Mexico – Country Profile by the OECD

  1. Which mechanisms are available in Mexico to prevent and/or resolve transfer pricing disputes?
  • Advance Pricing Agreements (Bilateral, Unilateral, Multilateral)
  • Mutual Agreement Procedures
  • Administrative or statutory dispute settlement/resolution processes
  • Conclusive Agreements with the Procuraduría de la Defensa del Contribuyente (PRODECON)
  1. Transfer Pricing methods used to analyze transactions between related parties
  • Comparable Uncontrolled Price (CUP) method
  • Resale Price method
  • Cost Plus method
  • Transactional Net Margin Method (TNMM)
  • Profit Split method
  • Residual Profit Split method
  1. Which standard is used in your jurisdiction for the application of transfer pricing methods?
  • Hierarchy of methods
  • Article 180 of the Mexican Income Tax Law (MITL) states that taxpayers must first apply the method set forth in (I) of such Article (i.e. the CUP method), and may only use the methods indicated in (II), (III), (IV), (V) and (VI) (i.e. Resale Price, Cost Plus, Profit Split, Residual Profit Split methods and TNMM, respectively) thereof when the method set forth in (I) is not appropriate for determining if the transactions were performed at arm’s length.
  • Mexico’s approach to method hierarchy is not in conflict with “the most appropriate method” approach of the OECD Transfer Pricing Guidelines (TPG), given that it considers applying the guidance in paragraph 2.2 of the TPG, which inherently implies undertaking an applicability test for each method considering several factors, among other tests.
  1. Is there a preference in your jurisdiction for domestic comparables over foreign comparables?
  • Although in principle there is a preference for local comparables, it must be mentioned that Mexico has limited local comparables, and in practice, foreign comparables are often relied on.
  1. Does your tax administration use secret comparables for transfer pricing assessment purposes?
  • Yes, any information to which the tax authority has access may be used. However, the use of secret comparables is case-specific (only to on-site visits/audits). References can be found in articles 46, IV and 69 of the Federal Fiscal Code. (
  1. In addition to transfer pricing guidelines, are there any other rules that are relevant for the tax treatment of transactions involving services?
  • Yes; pro-rata expenses paid to foreign parties/service providers are deductible from a Mexican tax standpoint only if the information specified in the Miscellaneous rule is provided. As such, and in general terms, taxpayers must have evidence as well as information demonstrating that the services (i) were actually rendered, (ii) provided a benefit to the Mexican taxpayer, (iii) were not duplicative services, and (iv) that the amount for the consideration was at arm’s length.
  1. Please briefly explain the relevant requirements related to filing of transfer pricing documentation 
  • The documents associated with the three-tiered approach of TP documentation must be filed by May 15th(Local File) and December 31st (Master File and Country by Country Report) of the succeeding required year, and the contents of these documents are in line with BEPS Action 13 Report/TPG Chapter V. Furthermore, according to Miscellaneous Rule 3.9.12., the Master File may be submitted in English.
  • Specific TP informative return must be filed as of March 31st of the succeeding fiscal year.
  • The annual tax return must be filed as of May 15th of the succeeding fiscal year.

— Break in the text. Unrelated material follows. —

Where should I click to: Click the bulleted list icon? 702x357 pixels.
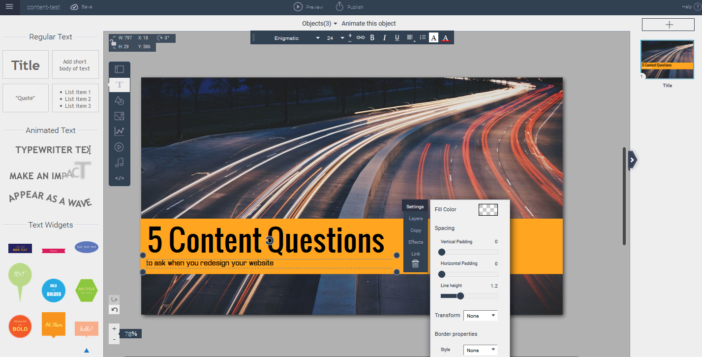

8. In addition to transfer pricing guidelines, are there any other rules that arerelevant for the tax treatment of financial transactions?

  • In Line with BEPS Action 4, Mexico has implemented measures that limit interest deductions that exceed 30% of earnings before interest, taxes, depreciation, and amortization (EBITDA), with no changes to this percentage foreseeable in the coming years, applicable only to taxpayers with interest expenses exceeding MXN 20,000,000 in a given fiscal year. Additionally, Mexico has thin capitalization rules to limit interest deductions.